* ACTIONS TO TAKE
A. Output the section of the passage on local producers below from "Business owners and" up to and including "extra for it.", copying it word for word.
B. Translate this sentence from the passage on local producers below into Spanish: "These producers don’t have a national advertising budget, but they have to find some way to get into consumers’ hands if they want to make money."

* TEXT PROVIDED
****
Business owners and consumers are getting back to real, old-fashioned values,” Shannon says. “I come from the Rolex and BMW generation and even we’re changing our tune…people value real, human connections, family fun, community and niceness. And they’ll pay extra for it.

Distilleries, breweries and wineries that choose to work with local, sustainable ingredients – unless they’re completely cynical – are making business choices that reflect their values. But they are also pushing the artisanal, local and/or organic angle of their business model to the public because they believe that’s what they want to hear, Shannon says. They’re selling heart.

These producers don’t have a national advertising budget, but they have to find some way to get into consumers’ hands if they want to make money. And that costs money.

“I remember Napa in the early 70’s when it was a one-horse hick-town,” Shannon says. “Now it’s like the Disneyland of wine. These guys know how to tell a story, and they know how to be nice – which seems basic, but so many of the guys who fail just don’t grasp that simple concept: the human touch. The most successful ones invest time and money in educating every member of their sales and tasting-room team so they can go out and tell their story well.”
****
Element and text location data:
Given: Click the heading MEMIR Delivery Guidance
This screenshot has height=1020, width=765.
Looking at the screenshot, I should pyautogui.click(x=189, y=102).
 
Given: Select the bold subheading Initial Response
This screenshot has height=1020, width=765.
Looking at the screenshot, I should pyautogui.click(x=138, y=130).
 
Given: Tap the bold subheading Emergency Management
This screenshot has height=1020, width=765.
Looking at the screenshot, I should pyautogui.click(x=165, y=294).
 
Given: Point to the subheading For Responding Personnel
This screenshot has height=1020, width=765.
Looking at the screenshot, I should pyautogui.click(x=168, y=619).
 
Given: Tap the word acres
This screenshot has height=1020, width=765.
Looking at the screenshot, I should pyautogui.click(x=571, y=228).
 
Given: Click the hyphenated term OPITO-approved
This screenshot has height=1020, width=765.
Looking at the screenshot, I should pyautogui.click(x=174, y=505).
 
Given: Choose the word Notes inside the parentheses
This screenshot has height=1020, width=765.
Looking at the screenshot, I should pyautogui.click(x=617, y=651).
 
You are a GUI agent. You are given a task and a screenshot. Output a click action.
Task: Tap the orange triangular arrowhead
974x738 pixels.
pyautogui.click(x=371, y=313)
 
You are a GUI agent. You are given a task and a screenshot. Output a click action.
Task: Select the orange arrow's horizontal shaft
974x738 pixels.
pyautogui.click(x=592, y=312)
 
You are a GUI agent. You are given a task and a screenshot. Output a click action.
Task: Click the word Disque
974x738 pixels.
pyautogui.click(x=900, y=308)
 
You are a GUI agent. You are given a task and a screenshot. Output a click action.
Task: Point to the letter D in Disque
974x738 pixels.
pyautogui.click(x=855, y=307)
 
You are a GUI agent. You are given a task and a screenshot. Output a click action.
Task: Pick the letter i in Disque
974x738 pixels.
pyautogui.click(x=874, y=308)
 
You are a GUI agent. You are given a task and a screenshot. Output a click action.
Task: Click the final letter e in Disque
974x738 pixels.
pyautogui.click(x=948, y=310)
****
* SOLUTION LIST
A.
Business owners and consumers are getting back to real, old-fashioned values,” Shannon says. “I come from the Rolex and BMW generation and even we’re changing our tune…people value real, human connections, family fun, community and niceness. And they’ll pay extra for it.

B. Estos productores no tienen un presupuesto de publicidad a nivel nacional, pero tienen que encontrar alguna manera de llegar a las manos de los consumidores si quieren ganar dinero.